#### [INSTRUCTIONS TO FOLLOW]
Retype, word for word, every line from the one holding "Select the UK column header" through the one holding "Task: Open the その他の AMI を閲覧する link" in the entries below, both included, and only those lines.

-*-

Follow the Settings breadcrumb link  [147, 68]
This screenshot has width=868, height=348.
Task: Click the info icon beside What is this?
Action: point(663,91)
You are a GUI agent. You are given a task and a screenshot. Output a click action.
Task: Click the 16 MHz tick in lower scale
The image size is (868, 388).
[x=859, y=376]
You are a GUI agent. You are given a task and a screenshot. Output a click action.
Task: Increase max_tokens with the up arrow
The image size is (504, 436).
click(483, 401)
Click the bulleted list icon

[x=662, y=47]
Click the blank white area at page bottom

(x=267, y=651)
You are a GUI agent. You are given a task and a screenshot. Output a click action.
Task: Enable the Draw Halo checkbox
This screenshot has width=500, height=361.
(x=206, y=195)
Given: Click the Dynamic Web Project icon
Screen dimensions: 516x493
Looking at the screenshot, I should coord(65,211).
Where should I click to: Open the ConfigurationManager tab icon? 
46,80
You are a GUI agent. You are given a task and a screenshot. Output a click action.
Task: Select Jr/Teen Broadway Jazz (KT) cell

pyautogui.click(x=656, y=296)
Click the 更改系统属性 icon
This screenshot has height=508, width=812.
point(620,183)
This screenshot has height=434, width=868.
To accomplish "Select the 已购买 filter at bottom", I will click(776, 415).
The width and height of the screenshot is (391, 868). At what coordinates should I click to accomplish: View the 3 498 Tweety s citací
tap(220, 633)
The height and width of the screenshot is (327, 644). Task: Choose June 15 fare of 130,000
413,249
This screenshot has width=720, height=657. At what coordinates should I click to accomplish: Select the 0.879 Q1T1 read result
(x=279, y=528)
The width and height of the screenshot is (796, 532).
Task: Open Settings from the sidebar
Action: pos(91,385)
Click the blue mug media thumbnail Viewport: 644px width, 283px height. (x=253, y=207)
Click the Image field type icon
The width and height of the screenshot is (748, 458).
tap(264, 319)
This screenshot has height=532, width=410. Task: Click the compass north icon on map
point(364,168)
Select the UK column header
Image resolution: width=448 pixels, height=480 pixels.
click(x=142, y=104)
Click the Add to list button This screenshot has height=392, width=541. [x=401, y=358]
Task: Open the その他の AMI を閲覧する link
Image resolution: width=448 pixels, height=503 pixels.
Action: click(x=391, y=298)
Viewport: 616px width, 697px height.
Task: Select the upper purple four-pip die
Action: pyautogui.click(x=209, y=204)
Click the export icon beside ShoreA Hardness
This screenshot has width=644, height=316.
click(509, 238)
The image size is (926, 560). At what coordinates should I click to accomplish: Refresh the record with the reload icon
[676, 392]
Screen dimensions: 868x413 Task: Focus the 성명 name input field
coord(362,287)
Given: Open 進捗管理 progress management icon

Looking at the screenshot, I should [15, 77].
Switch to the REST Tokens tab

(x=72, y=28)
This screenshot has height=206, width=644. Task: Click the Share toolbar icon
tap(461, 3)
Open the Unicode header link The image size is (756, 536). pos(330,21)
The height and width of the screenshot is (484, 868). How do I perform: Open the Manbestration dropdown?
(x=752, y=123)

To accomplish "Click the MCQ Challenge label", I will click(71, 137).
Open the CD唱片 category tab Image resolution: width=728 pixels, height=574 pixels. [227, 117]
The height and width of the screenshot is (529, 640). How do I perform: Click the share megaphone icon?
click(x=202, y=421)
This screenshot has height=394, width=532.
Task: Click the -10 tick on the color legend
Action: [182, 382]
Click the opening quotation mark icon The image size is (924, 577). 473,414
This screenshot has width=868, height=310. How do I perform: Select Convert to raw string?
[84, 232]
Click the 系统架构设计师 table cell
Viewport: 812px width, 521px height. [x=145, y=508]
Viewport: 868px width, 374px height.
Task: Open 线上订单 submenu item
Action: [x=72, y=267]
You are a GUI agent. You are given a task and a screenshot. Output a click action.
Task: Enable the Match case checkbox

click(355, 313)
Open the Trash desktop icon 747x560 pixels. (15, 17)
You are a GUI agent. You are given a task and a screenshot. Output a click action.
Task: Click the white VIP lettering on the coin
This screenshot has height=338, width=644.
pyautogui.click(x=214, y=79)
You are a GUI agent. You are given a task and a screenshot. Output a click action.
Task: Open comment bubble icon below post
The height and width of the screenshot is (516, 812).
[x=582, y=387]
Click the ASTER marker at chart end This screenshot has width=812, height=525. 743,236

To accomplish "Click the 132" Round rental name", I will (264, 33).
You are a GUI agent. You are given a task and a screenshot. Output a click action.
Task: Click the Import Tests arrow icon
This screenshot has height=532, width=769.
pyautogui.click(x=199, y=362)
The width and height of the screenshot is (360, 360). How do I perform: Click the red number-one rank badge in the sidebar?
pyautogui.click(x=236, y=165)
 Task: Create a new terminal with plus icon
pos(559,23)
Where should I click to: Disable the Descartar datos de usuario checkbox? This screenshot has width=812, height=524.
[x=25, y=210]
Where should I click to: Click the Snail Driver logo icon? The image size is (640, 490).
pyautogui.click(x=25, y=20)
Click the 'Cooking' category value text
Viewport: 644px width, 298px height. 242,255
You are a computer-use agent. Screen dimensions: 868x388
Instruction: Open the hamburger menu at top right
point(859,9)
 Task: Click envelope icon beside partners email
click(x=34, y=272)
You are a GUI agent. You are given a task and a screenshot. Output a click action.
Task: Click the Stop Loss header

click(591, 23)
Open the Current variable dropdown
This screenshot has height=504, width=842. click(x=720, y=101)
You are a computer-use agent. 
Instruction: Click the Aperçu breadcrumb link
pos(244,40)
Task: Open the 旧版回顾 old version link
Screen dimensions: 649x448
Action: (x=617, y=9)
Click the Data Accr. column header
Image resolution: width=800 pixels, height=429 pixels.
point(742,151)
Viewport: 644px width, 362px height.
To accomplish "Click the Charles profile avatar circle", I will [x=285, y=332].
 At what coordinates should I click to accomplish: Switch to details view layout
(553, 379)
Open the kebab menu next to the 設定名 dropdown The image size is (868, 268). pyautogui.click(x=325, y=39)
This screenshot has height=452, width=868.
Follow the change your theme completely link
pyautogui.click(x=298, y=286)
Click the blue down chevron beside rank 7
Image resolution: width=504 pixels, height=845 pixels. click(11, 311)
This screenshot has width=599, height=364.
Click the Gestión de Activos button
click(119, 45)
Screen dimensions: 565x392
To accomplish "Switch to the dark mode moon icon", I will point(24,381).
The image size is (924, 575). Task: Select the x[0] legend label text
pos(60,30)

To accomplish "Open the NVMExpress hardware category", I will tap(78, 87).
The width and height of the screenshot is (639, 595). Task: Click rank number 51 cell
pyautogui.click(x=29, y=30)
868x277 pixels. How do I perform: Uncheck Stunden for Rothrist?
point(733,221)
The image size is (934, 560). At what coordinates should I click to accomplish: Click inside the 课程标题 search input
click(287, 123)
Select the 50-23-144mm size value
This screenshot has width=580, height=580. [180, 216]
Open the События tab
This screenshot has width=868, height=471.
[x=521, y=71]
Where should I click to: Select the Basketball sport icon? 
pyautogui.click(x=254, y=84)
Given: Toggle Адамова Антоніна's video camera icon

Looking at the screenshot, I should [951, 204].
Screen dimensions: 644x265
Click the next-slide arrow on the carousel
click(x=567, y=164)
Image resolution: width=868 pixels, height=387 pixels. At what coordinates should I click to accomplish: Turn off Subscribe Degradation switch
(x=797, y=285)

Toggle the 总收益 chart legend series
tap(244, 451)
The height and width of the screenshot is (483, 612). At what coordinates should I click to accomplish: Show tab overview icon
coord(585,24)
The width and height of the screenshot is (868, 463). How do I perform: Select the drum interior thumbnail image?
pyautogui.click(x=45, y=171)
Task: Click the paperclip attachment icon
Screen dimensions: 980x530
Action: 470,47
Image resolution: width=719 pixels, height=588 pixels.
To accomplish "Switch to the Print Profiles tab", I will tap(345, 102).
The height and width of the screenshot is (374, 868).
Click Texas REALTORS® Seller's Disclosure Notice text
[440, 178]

-*-

#### [RESULT FOR THIS EXERCISE]
Select the UK column header
Image resolution: width=448 pixels, height=480 pixels.
click(x=142, y=104)
Click the Add to list button This screenshot has height=392, width=541. [x=401, y=358]
Task: Open the その他の AMI を閲覧する link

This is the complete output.